Provinsi Kalimantan Barat terletak di bagian barat Pulau Kalimantan atau diantara garis 2°08 LU dan 3°05 LS serta diantara 108°0 BT dan 114°10 BT pada peta bumi. Berdasarkan letak geografis ini, maka daerah Kalimantan Barat tepat dilalui oleh garis Khatulistiwa (garis lintang 0°) tepatnya di Kota Pontianak. Provinsi Kalimantan Barat adalah salah satu daerah tropik dengan suhu udara cukup tinggi serta diiringi kelembaban yang tinggi (Pemerintah Provinsi Kalimantan Barat 2014). Batas-batas wilayah daerah Provinsi kalimantan Barat adalah sebelah utara berbatasan dengan Serawak (Malaysia), sebelah selatan berbatasan dengan Laut Jawa dan Kalimantan Tengah, sebelah timur berbatasan dengan Kalimantan Timur dan sebelah Barat berbatasan dengan Laut Natuna dan Selat Karimata (Pemerintah Provinsi Kalimantan Barat 2014).

Sebagian besar wilayah Kalimantan Barat merupakan daratan berdataran rendah dengan luas sekitar 146 807 km2. Wilayah ini membentang lurus dari Utara ke Selatan sepanjang lebih dari 600 km dan sekitar 850 km dari Barat ke Timur. Wilayah daratan diapit oleh dua pegunungan yaitu, Pegunungan Kalingkang di bagian Utara dan Pegunungan Schwaner di Selatan sepanjang berbatasan dengan Provinsi Kalimantan Tengah. Sebagian besar tutupan lahan di Kalimantan Barat adalah hutan (42.32%) dan semak belukar (34.11%). Adapun areal hutan terluas terletak di Kabupaten Kapuas Hulu (1 964 491 ha), sedangkan semak belukar terluas berada di Kabupaten Ketapang (1 374 145 ha) (Pemerintah Provinsi Kalimantan Barat 2014).

(18)

8

Intensitas dan Pola Distribusi Titik Panas (Hotspot)

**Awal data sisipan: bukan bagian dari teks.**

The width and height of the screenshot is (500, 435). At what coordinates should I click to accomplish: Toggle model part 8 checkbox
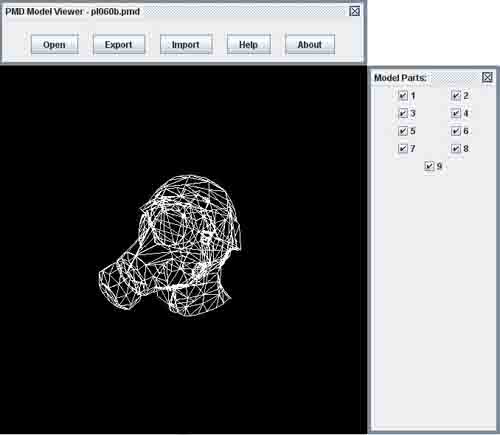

Kebakaran hutan dan lahan dapat dipantau melalui pengamatan titik panas melalui pemanfaatan penginderaan jauh yang diturunkan dari data berbasis citra. Istilah titik panas (hotspot) lebih tepat digunakan dibandingkan dengan istilah titik api (Thoha 2008). Menurut Peraturan Menteri Kehutanan nomor P.12/menhut-II/2009 tentang Pengendalian Kebakaran Hutan, Pasal 1 angka 9 bahwa hotspot adalah indikator kebakaran hutan yang mendeteksi suatu lokasi yang memiliki suhu relatif lebih tinggi dibandingkan suhu di sekitarnya. Data hotspot dapat digunakan sebagai indikator kejadian kebakaran hutan dan lahan, namun perlu adanya peninjauan kembali mengenai akurasinya (Hanifah 2014).

Sumber data hotspot dapat diperoleh dari beberapa lembaga diantaranya NASA (The National Aeronaytics and Space Administration), LAPAN (Lembaga Penerbangan dan Antariksa Nasional) dan Kementerian Lingkungan Hidup dan Kehutanan, dan beberapa sumber lainnya. Sumber data hotspot yang memiliki akurasi baik salah satunya adalah dari sensor satelit MODIS (Moderate Resolution Imaging Spectroradiometer) yang diperoleh dari NASA (The National Aeronaytics and Space Administration) (Suwarsono et al. 2013).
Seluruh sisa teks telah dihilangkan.